== Segment start ==

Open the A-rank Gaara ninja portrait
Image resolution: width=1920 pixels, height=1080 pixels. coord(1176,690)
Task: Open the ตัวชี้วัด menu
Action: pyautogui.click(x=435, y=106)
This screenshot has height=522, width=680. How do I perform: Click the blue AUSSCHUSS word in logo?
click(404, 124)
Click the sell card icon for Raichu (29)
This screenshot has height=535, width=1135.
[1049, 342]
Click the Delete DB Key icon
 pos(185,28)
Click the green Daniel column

== Segment end ==

■ Exercise aim ■
Line by line, retype all of the records exactly.

■ Task answer ■
Open the A-rank Gaara ninja portrait
Image resolution: width=1920 pixels, height=1080 pixels. coord(1176,690)
Task: Open the ตัวชี้วัด menu
Action: pyautogui.click(x=435, y=106)
This screenshot has height=522, width=680. How do I perform: Click the blue AUSSCHUSS word in logo?
click(404, 124)
Click the sell card icon for Raichu (29)
This screenshot has height=535, width=1135.
[1049, 342]
Click the Delete DB Key icon
 pos(185,28)
Click the green Daniel column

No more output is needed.